WHAT NEEDS TO BE DONE.
Extract each line in the records below that contains the string "picker".

ENTRIES.
....................

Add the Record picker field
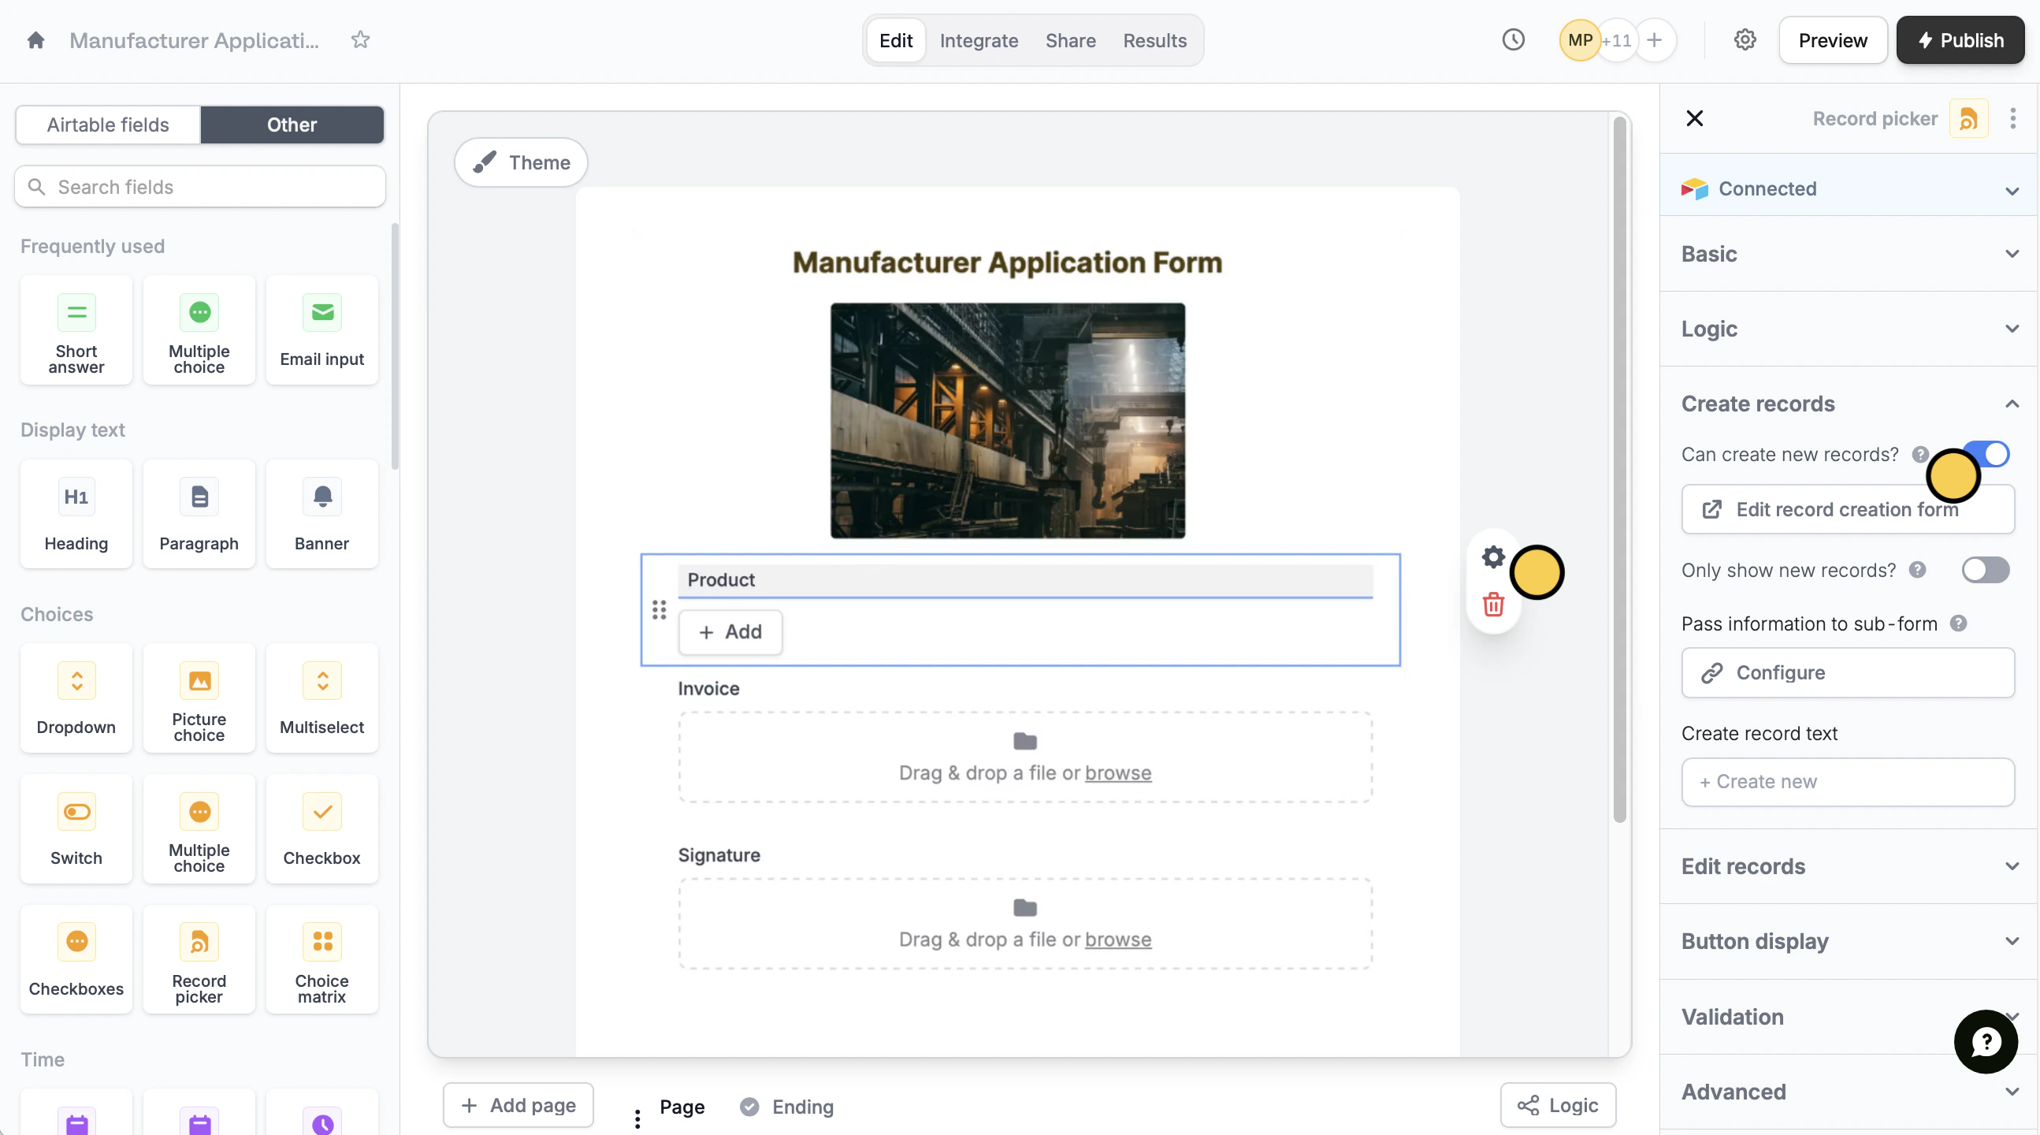 pyautogui.click(x=199, y=960)
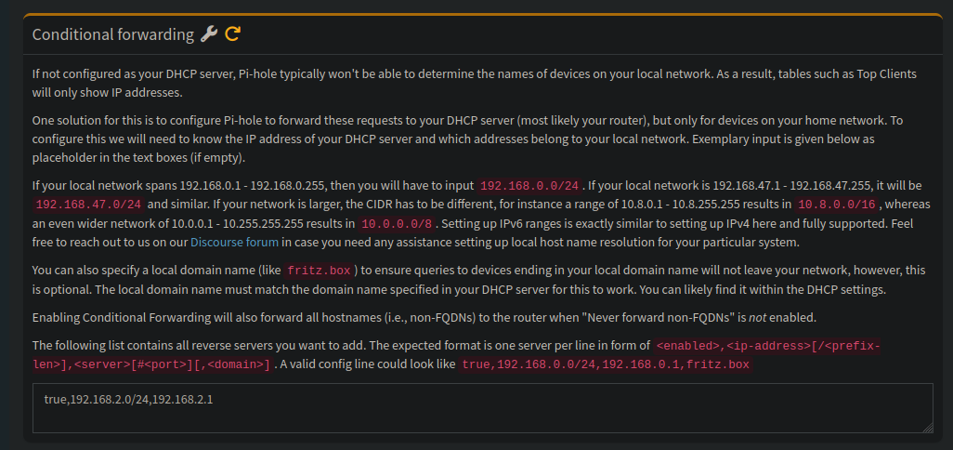953x450 pixels.
Task: Click the 192.168.47.0/24 code example
Action: [88, 205]
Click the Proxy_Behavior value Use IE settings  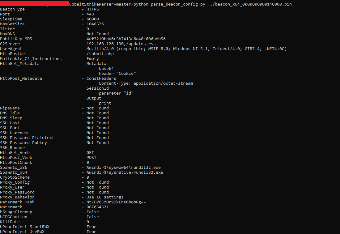(105, 197)
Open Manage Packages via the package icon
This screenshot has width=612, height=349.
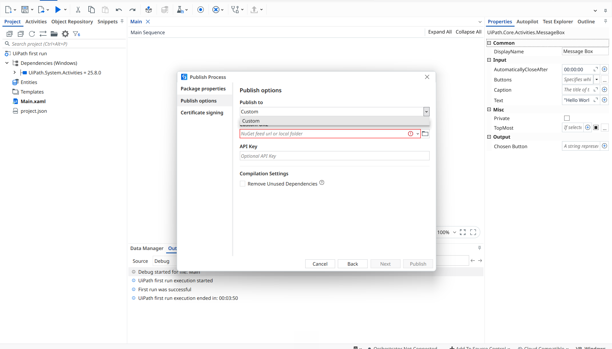[149, 10]
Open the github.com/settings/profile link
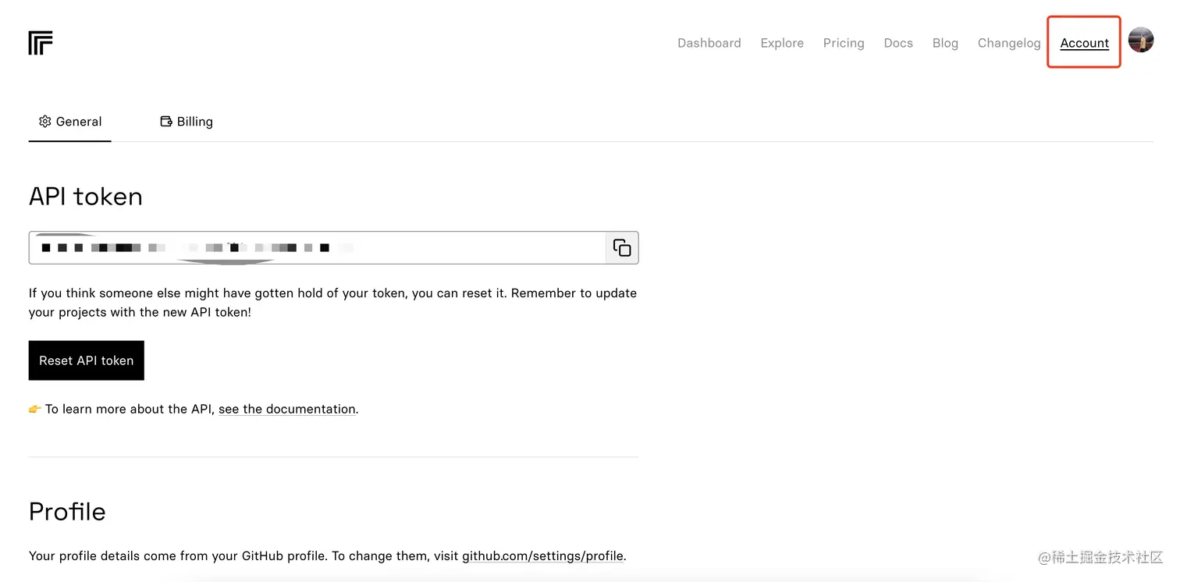Image resolution: width=1180 pixels, height=582 pixels. coord(542,556)
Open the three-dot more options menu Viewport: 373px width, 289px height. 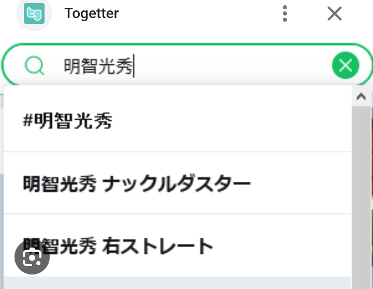pos(285,13)
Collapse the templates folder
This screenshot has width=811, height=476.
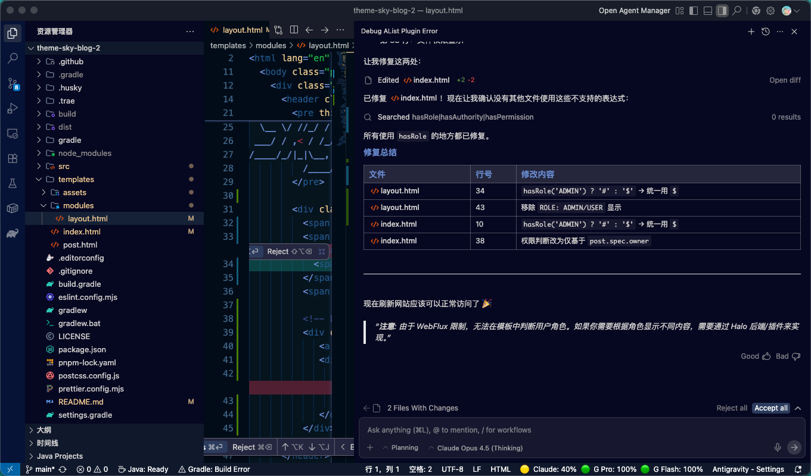[x=76, y=179]

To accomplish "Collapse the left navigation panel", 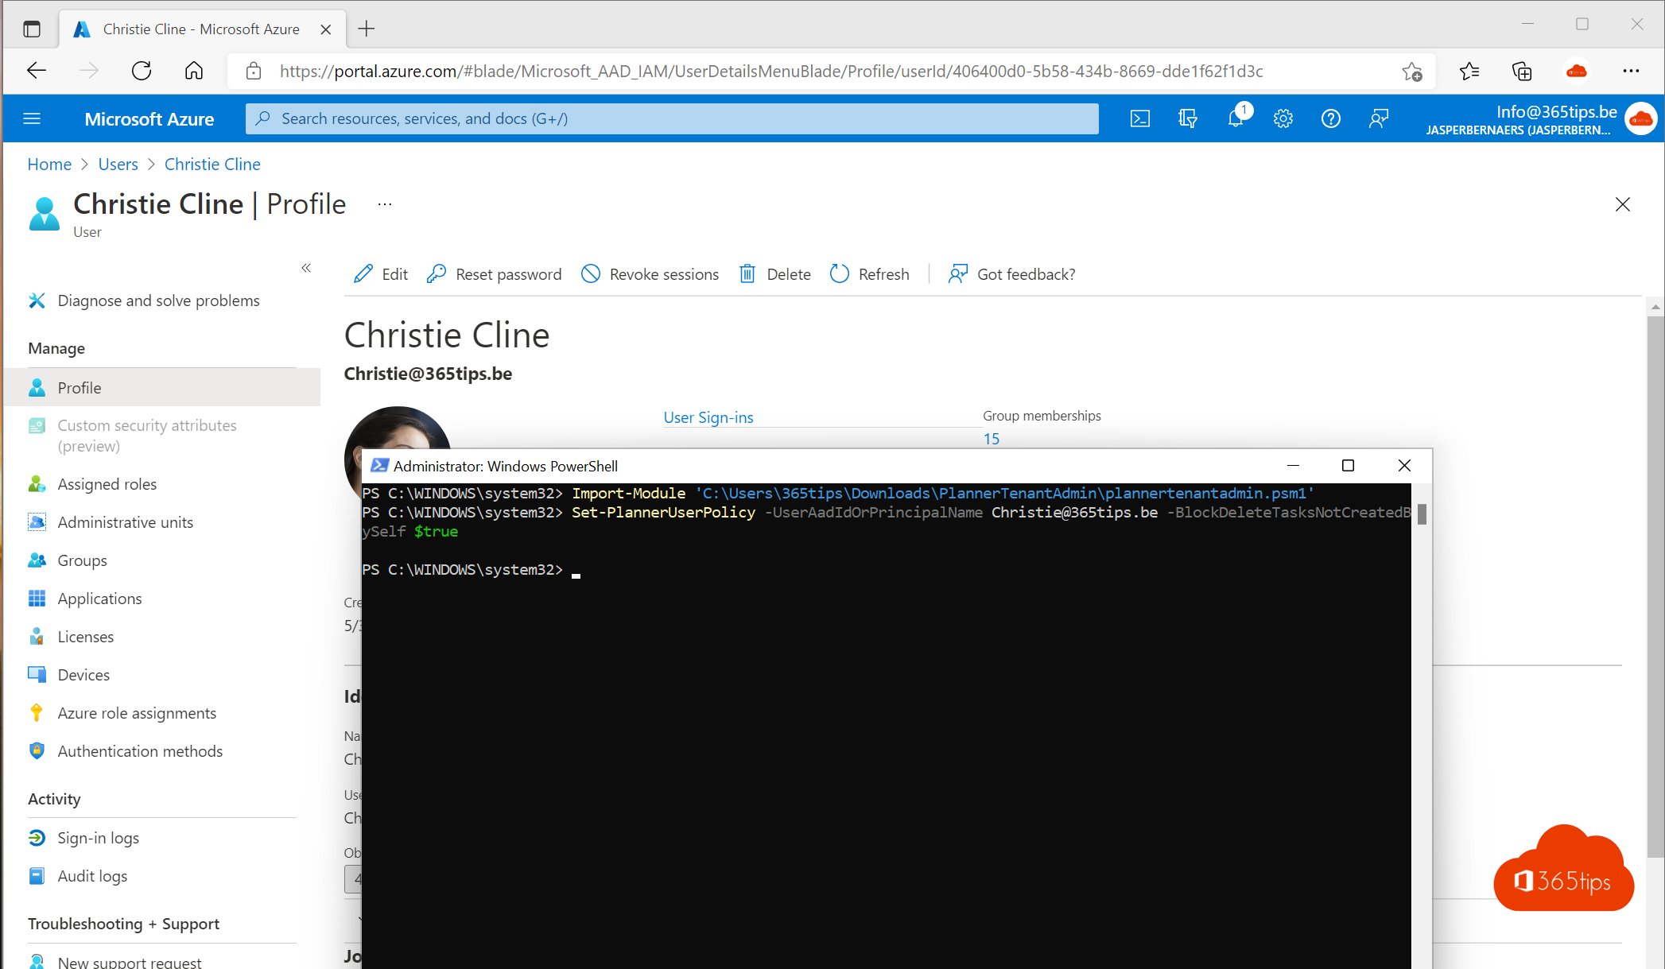I will tap(306, 268).
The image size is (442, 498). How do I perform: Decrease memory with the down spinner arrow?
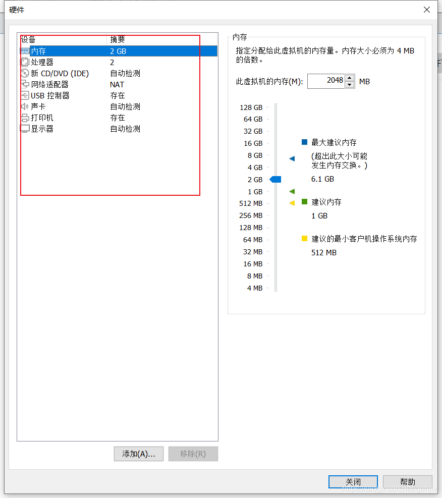(349, 85)
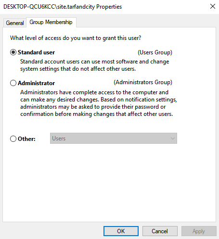Close the site.tarfandcity Properties dialog

pos(213,7)
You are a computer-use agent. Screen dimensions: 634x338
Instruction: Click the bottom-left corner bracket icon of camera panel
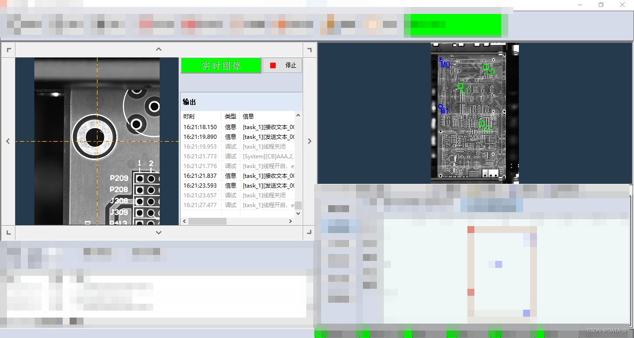8,233
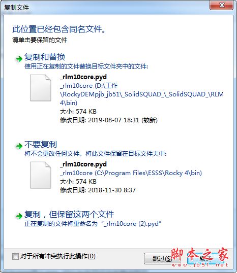Select 复制，但保留这两个文件 option

69,214
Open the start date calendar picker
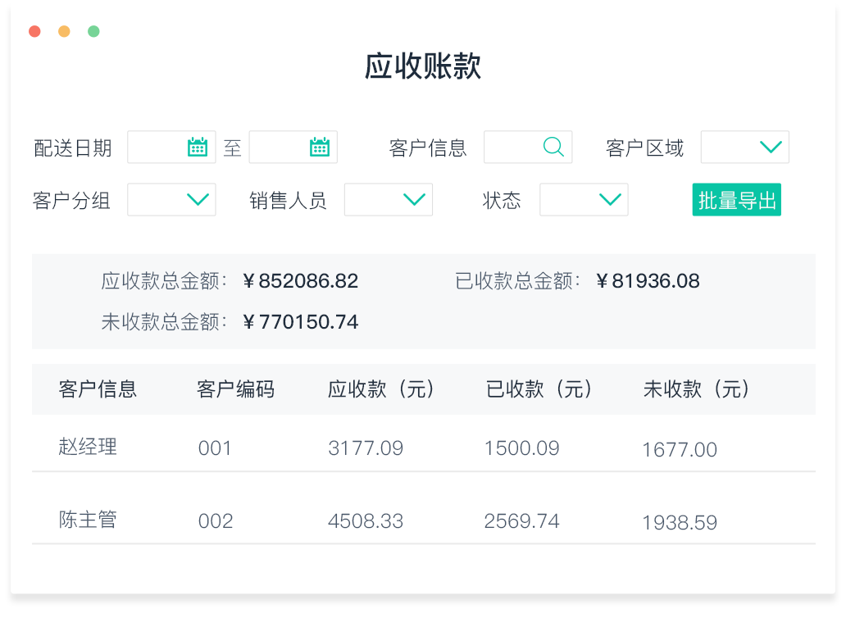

....................

SOLUTION FOR THIS TASK.
Add the Record picker field
Open the start date calendar picker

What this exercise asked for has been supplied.